*** Block opens ***

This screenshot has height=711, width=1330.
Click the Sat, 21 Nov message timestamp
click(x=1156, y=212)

*** Block closes ***
*** Block opens ***

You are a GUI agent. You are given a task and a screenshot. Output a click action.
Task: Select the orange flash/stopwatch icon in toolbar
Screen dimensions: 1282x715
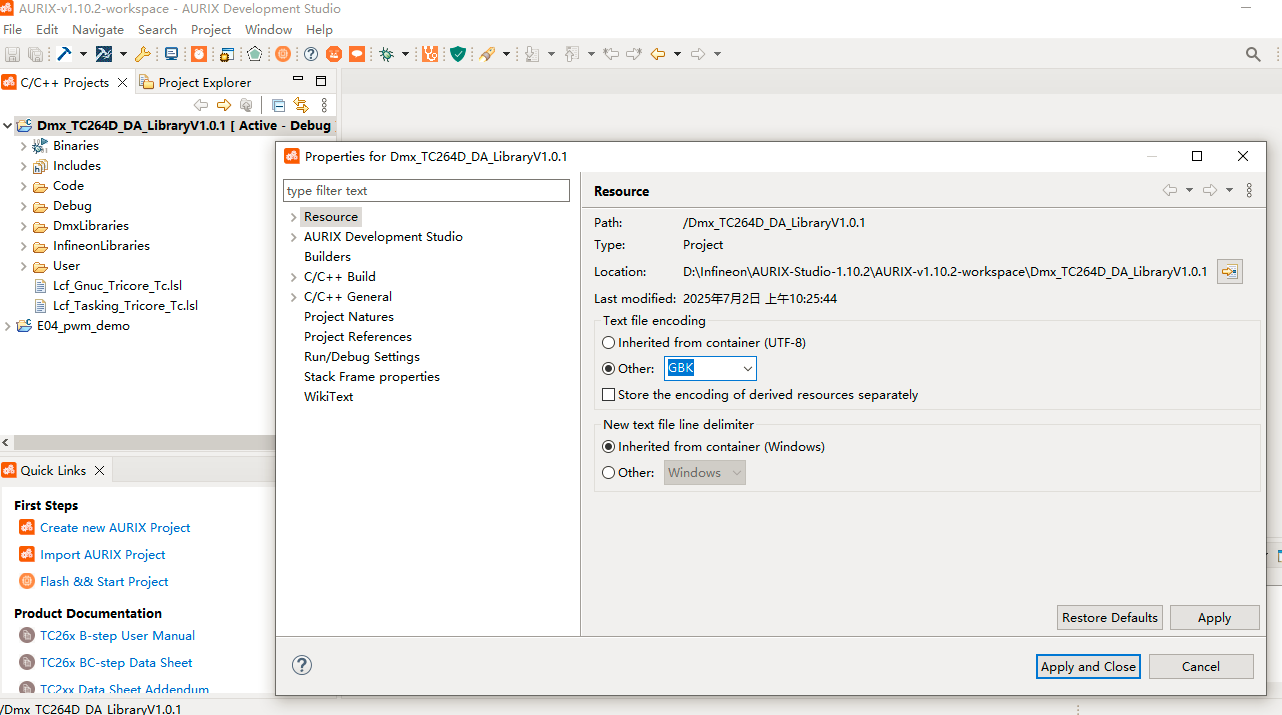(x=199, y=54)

*** Block closes ***

» Problem statement: Copy every line where the word "screenshot" is present in the entries above.

» Response to the exercise:
This screenshot has height=711, width=1330.
You are a GUI agent. You are given a task and a screenshot. Output a click action.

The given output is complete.